- **What is being asked**: Transcribe, word for word and without additions, each line below from the one containing "Refresh the index with the reload icon" through the one containing "Task: Select the Rapport menu entry", both ends included.

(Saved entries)
>>>

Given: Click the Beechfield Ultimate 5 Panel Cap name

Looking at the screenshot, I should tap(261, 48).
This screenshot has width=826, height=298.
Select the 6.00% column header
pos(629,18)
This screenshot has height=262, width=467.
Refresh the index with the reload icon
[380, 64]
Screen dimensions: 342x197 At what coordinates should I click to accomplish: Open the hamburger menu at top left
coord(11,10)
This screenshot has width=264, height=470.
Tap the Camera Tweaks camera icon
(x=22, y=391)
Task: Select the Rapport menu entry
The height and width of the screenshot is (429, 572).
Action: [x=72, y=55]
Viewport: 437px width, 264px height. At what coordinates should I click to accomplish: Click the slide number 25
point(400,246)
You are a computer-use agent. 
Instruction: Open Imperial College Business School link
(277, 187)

<<<
>>>

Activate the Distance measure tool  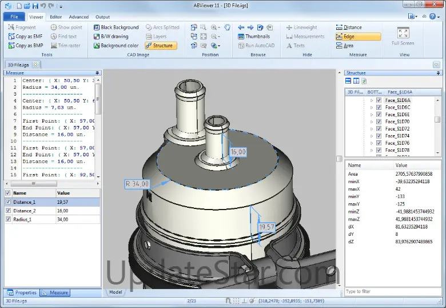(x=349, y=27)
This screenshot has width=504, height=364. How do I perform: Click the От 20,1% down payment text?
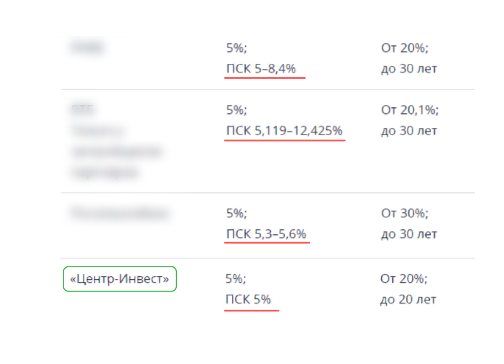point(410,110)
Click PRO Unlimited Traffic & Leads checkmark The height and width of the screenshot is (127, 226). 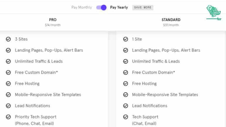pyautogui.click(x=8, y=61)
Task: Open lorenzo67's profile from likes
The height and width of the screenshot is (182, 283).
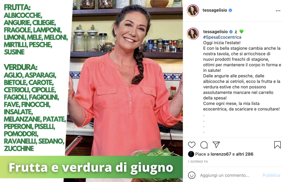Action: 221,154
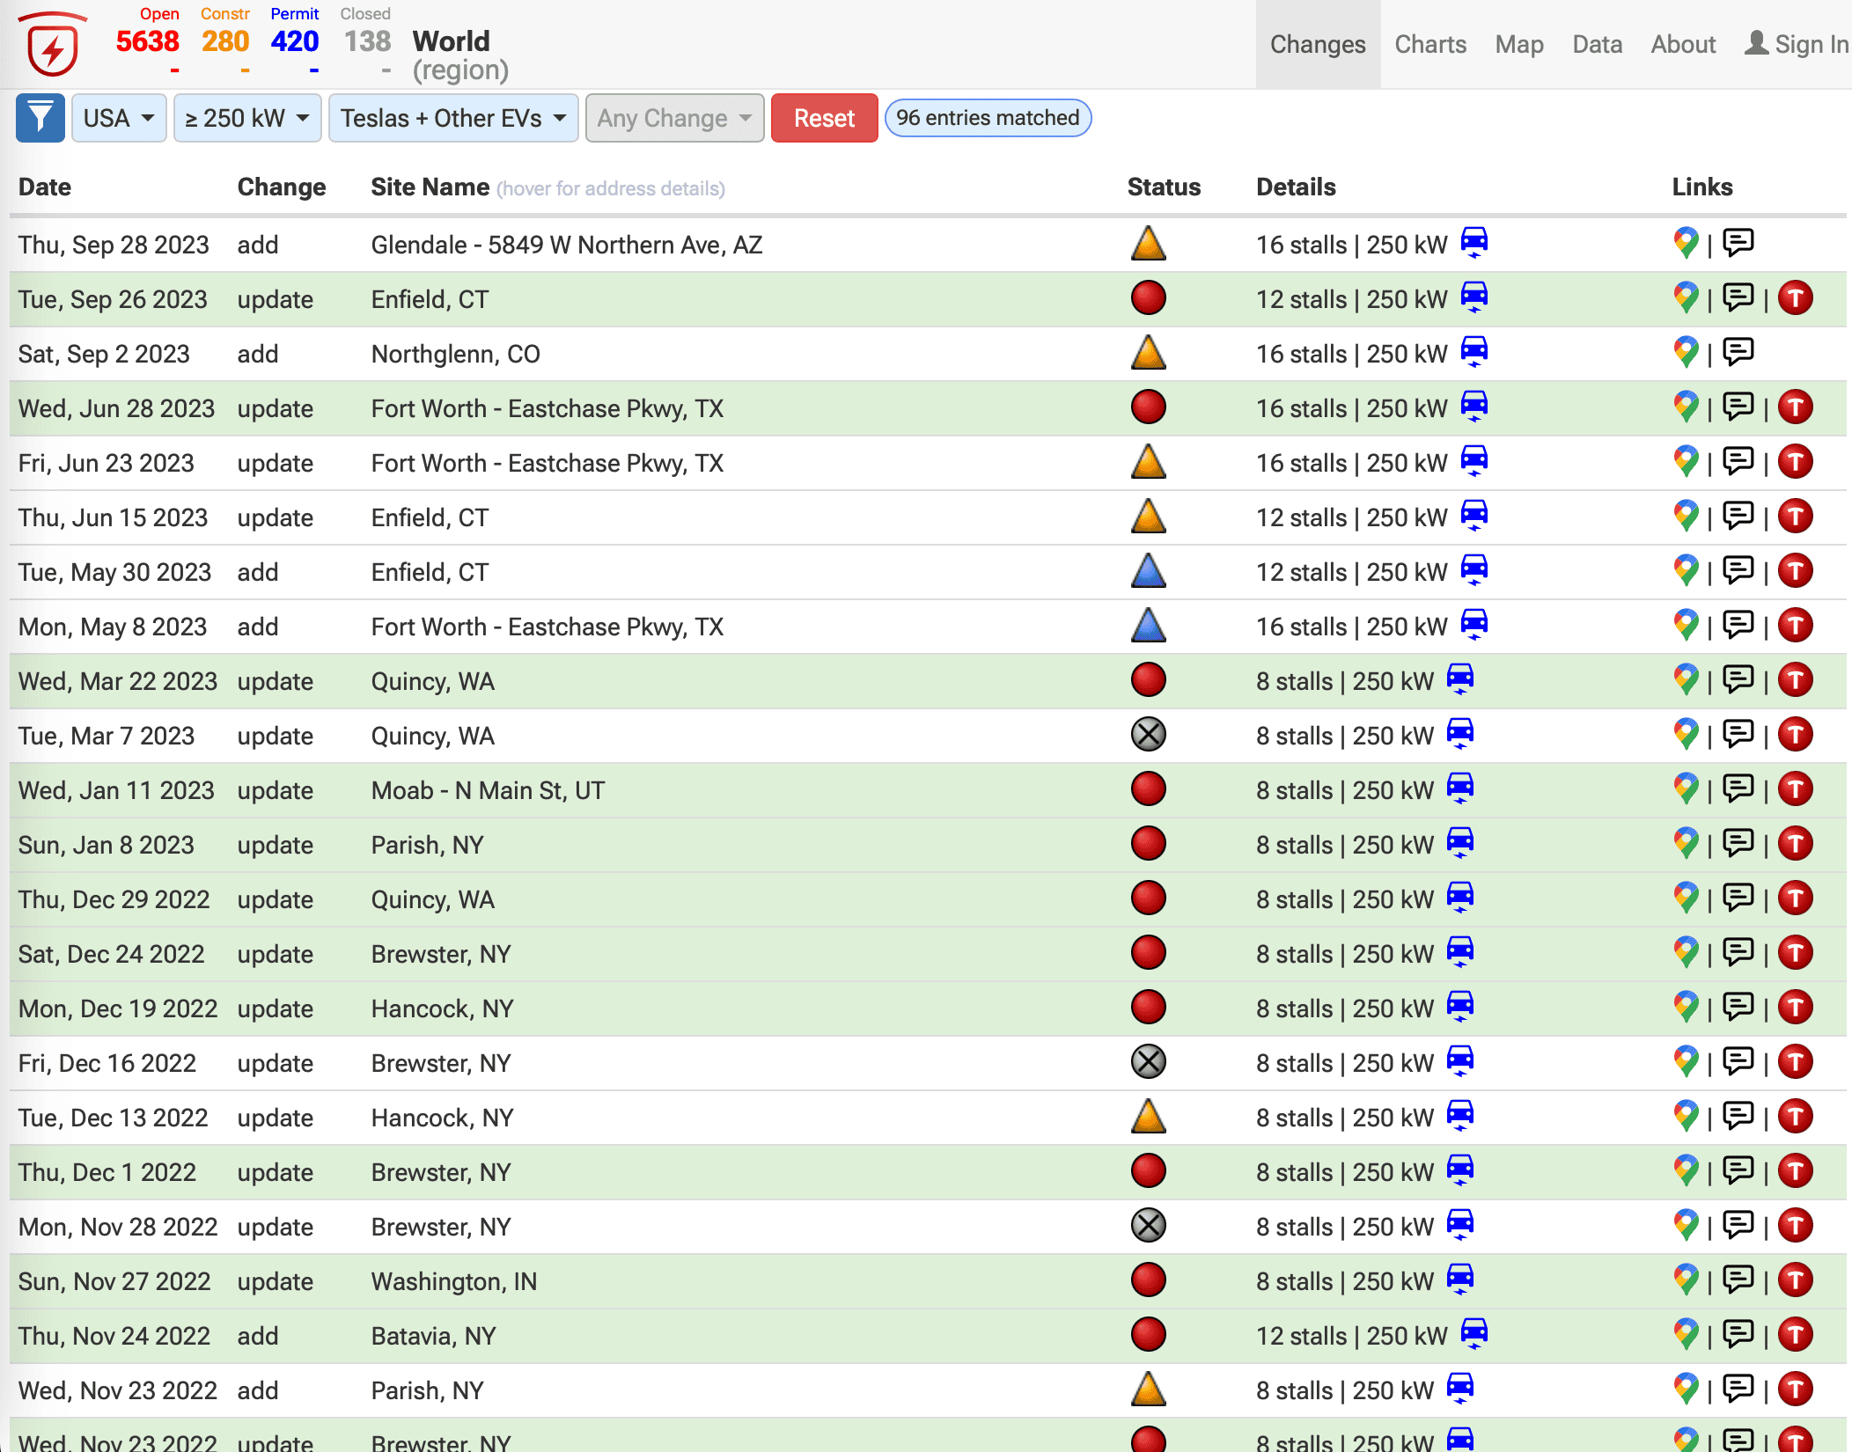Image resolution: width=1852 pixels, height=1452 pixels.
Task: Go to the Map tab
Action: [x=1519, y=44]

<<<

- **Result of this exercise**:
Refresh the index with the reload icon
[380, 64]
Screen dimensions: 342x197 At what coordinates should I click to accomplish: Open the hamburger menu at top left
coord(11,10)
This screenshot has width=264, height=470.
Tap the Camera Tweaks camera icon
(x=22, y=391)
Task: Select the Rapport menu entry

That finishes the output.